July 12, 2023 By Bill Parry
When a Department of Transportation truck parked on Vernon Boulevard in Long Island City caught fire and exploded on Wednesday, July 5, it sent lunchtime crowds searching for cover. Panicked residents and merchants rushed to call 911 as first responders evacuated businesses and restaurants along the commercial corridor, but many reported that their emergency calls went unanswered while others encountered a busy signal and a voicemail, increasing anxiety levels across the neighborhood.
The NYPD, which runs the 911 command centers, acknowledged that there was a problem with the emergency call system that afternoon.
“New York City’s 9-1-1- system experienced a slight increase in calls on July 5,” an NYPD spokesperson told QNS. “We are actively working to improve services so wait times are rare.”
AFSCME Local 1549, the union representing the city’s 911 dispatchers, maintains that the Long Island City 911 snafu that afternoon was just the tip of the iceberg.
The union’s leadership blames chronic under-staffing, poor work conditions and management issues as the cause in recent delays in reaching 911 and not the unusually high volume of calls following the explosion, as claimed by the NYPD.
“The heroism of our first responders is on display every day. But the heroes you don’t see are the 911 operators that are there for us day and night, yet suffer under poor working conditions that go unseen and sometimes ignored,” AFSCME Local 1549 Administrator James Howell said. “We must ensure that the command centers and dispatchers are given the support and resources needed so that response times are not inhibited. Currently, that is not the case.”
Four DOT employees were working on road repairs in the area when they took a lunch break on Vernon Boulevard just before 1 p.m. They noticed the vehicle smoking and it eventually caught fire before ultimately exploding, causing panic that was compounded by the unanswered 911 calls. While the DOT workers were unharmed, two civilians suffered minor injuries but refused medical attention from EMS at the scene, according to the FDNY.
There were no injuries to firefighters who responded and brought the fire under control a short while later.
“Gross understaffing has been an ongoing problem at the two command centers, both under the management of the NYPD, that service 911 calls for the entire city,” Howell said. “The centers’ 1,200 operators, staffed predominantly by women with families, are responsible for fielding over 10 million calls per year, with many working 16- to 18-hour shifts, for five or six days straight, to handle the sheer volume of calls. And for those operators being mandated to work overtime, some are running at two to three hours of sleep.”
Howell added that some of the operators who sleep at command centers are currently also contending with a bed bug infestation.
“Working tirelessly under unstable management and with untenable scheduling policies has caused alarming rates of staff turnover and created challenges with recruitment and retention,” Howell continued. “We look forward to meeting with NYPD management on these issues and look forward to a productive dialogue to improve the working conditions at our command centers. Our operators want to be their best for those in crisis, and our first responders — and for our city as a whole.”

====================

◆ **BRIEF**: Rewrite the part of the 911 delays article between "July 12, 2023" and "across the neighborhood.", inclusive, swapping "truck" for "van" wherever it appears.

====================

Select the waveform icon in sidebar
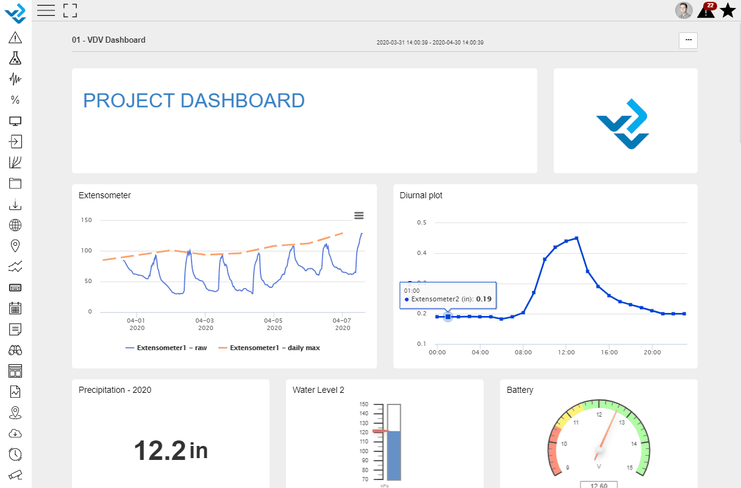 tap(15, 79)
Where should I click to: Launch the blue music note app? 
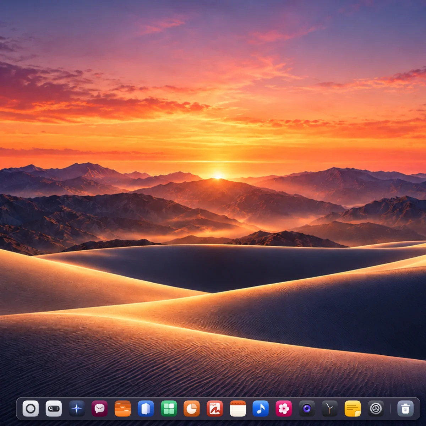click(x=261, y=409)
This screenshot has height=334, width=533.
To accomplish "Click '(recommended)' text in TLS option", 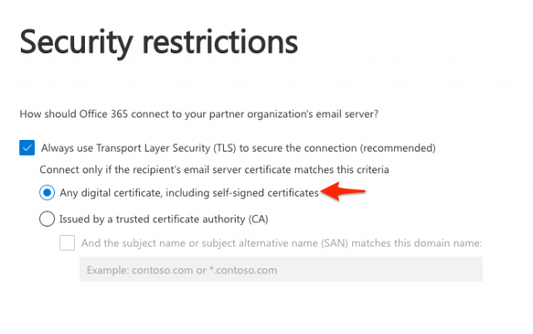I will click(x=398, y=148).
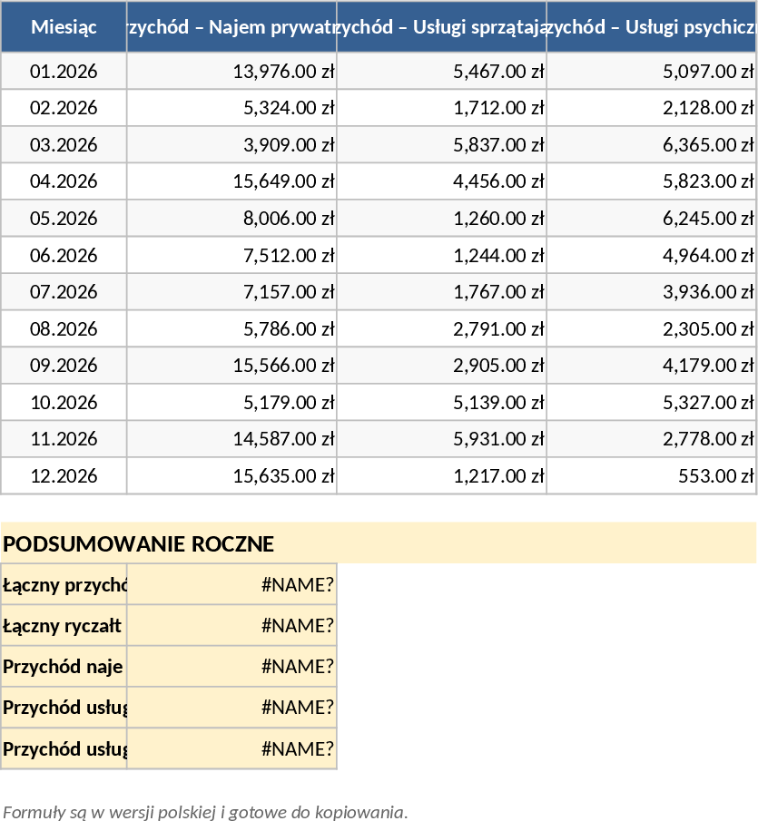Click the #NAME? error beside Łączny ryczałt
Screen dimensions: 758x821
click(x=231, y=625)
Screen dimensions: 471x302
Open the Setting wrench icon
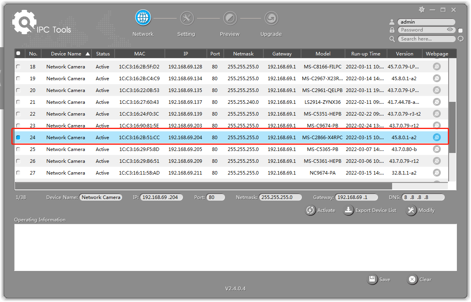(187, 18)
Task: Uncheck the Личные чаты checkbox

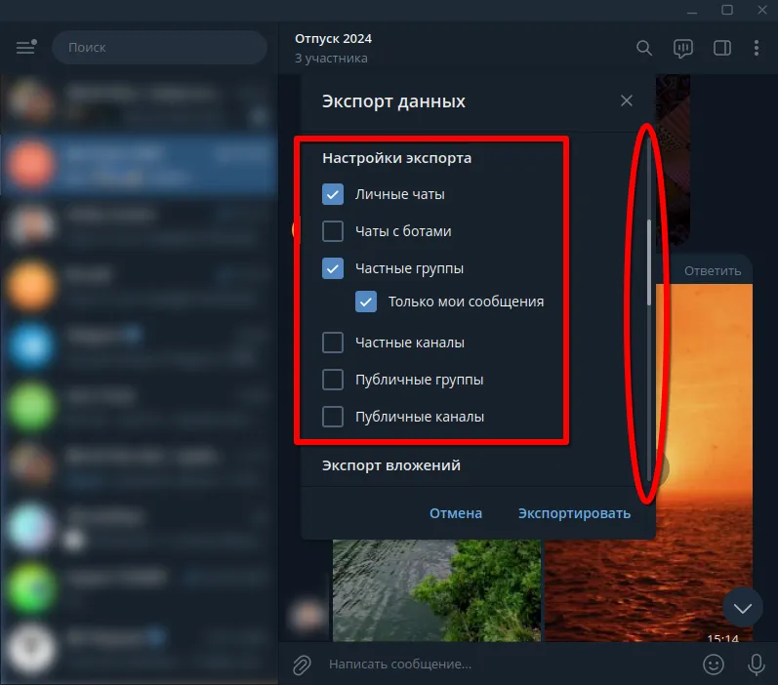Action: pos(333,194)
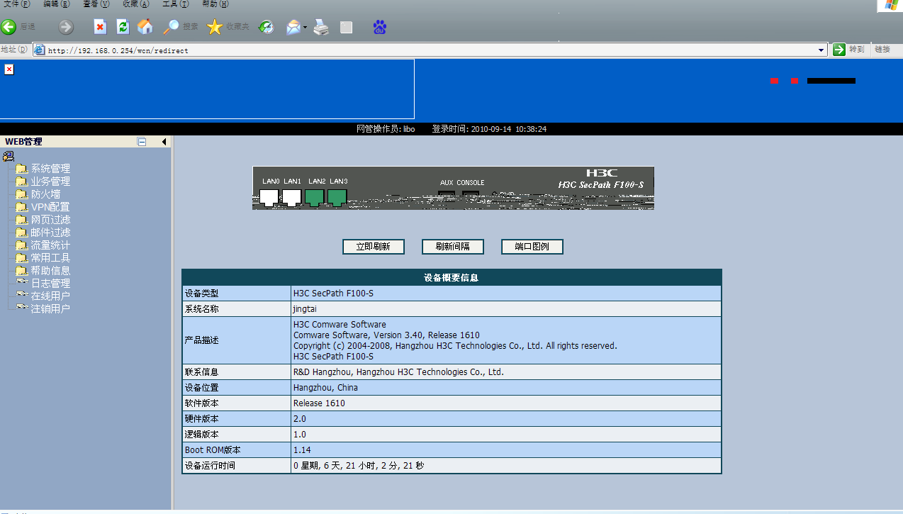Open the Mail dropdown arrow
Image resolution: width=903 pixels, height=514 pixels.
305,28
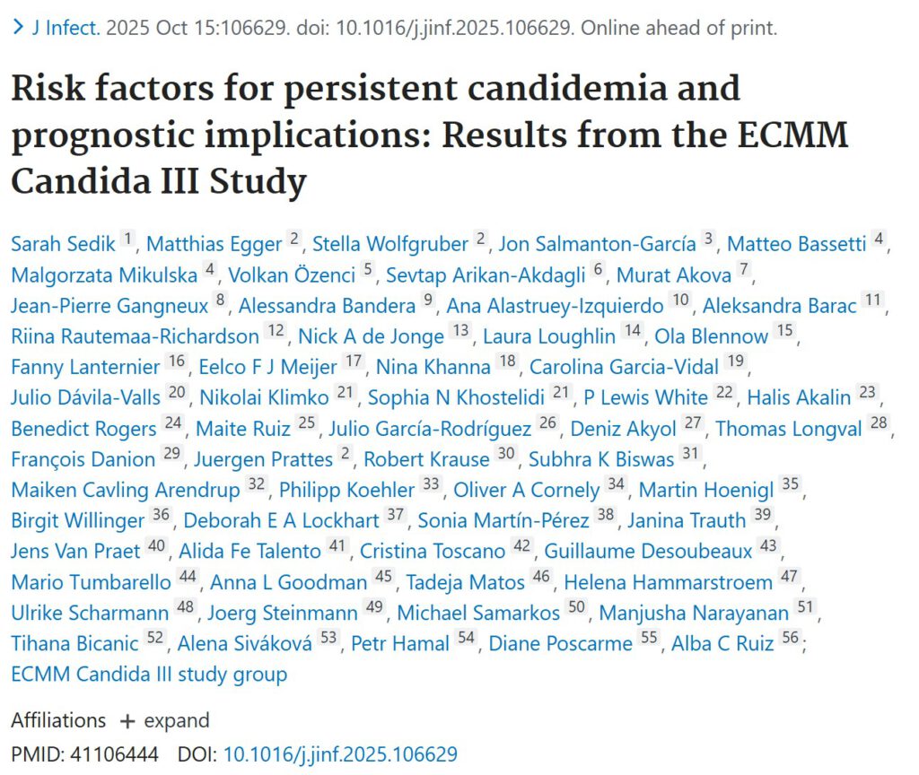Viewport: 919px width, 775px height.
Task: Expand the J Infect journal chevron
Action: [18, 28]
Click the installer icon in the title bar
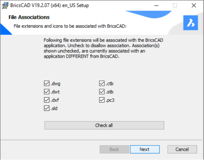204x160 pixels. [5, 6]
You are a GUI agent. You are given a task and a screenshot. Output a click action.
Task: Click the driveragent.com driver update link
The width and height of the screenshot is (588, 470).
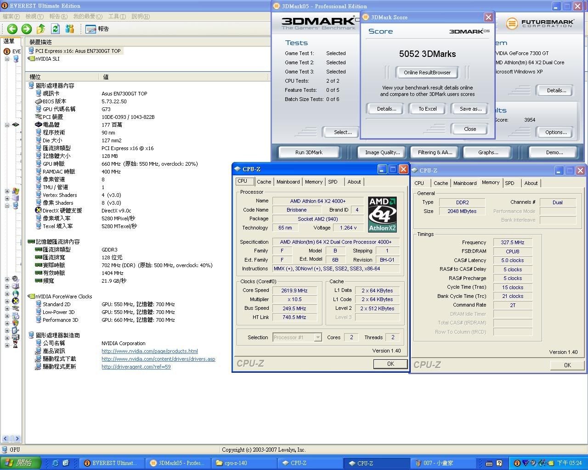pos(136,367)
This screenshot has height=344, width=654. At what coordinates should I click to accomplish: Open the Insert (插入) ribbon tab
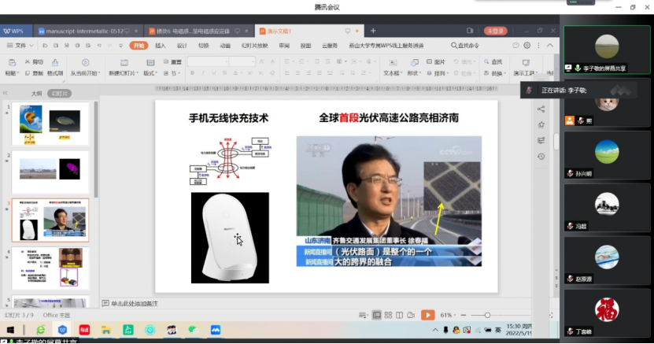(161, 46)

====================

◆ **REPLY TO THE TASK**:
July 12, 2023 By Bill Parry
When a Department of Transportation van parked on Vernon Boulevard in Long Island City caught fire and exploded on Wednesday, July 5, it sent lunchtime crowds searching for cover. Panicked residents and merchants rushed to call 911 as first responders evacuated businesses and restaurants along the commercial corridor, but many reported that their emergency calls went unanswered while others encountered a busy signal and a voicemail, increasing anxiety levels across the neighborhood.